Identification of abnormal protein expressions associated with mouse spermatogenesis induced by cyclophosphamide.

Abstract

Cyclophosphamide (CP) is a clinical anticancer drug that can cause male reproductive abnormalities, but the underlying mechanisms for this remain unknown. The present study aimed to explore the potential toxicity induced by CP in spermatogenesis events of germ cell proliferation, meiosis, and blood‐testis barrier integrity at the molecular level. CP‐treated mice showed significantly reduced serum testosterone levels, sperm motility and concentration. The results of immunohistochemistry and Western blot showed that CP reduced the proliferation of germ cells (PCNA, PLZF) and increased germ cell apoptosis (Bax and TUNEL‐positive cells) in CP‐treated mice testes.
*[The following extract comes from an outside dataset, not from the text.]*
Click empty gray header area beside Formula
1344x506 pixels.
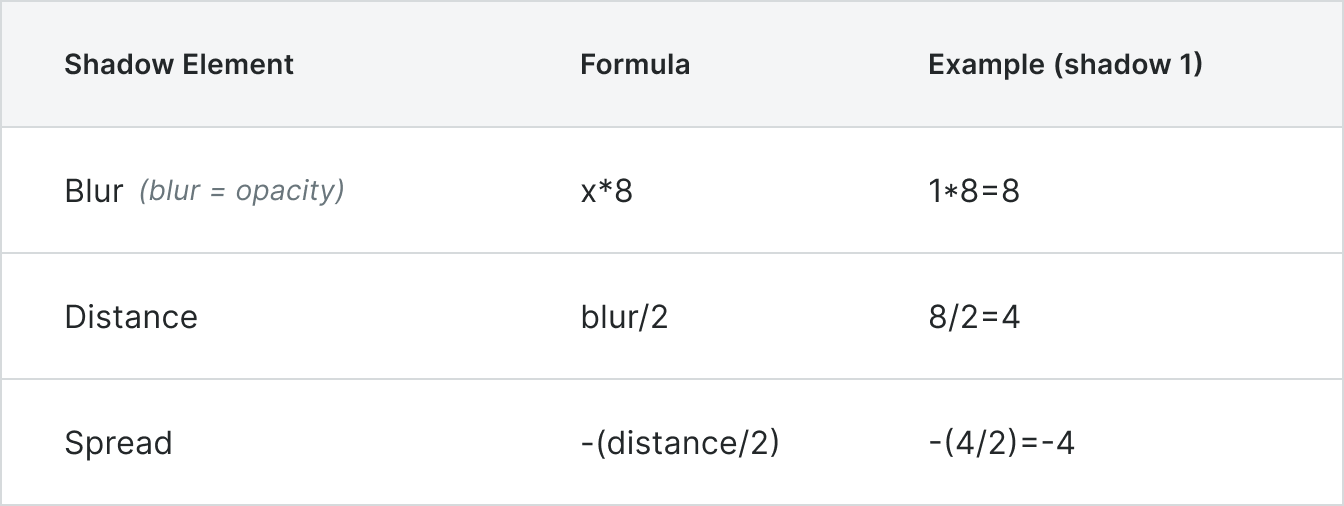click(800, 65)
The expression of meiotic related proteins (SYCP3, REC8, MLH1) decreased significantly in the fourth week after administration, and the expression of blood‐testis barrier related proteins (β‐catenin, ZO‐1) and sperm quality‐associated proteins (PGK2, HSPA4) decreased significantly in the first week after administration. CP leads to the apoptosis of male germ cells, inhibits the proliferation of germ cells, and affects meiosis and the blood‐testis barrier, resulting in the decline of sperm quality. This study provides information to further the study of molecular mechanism and protective strategy of CP influence.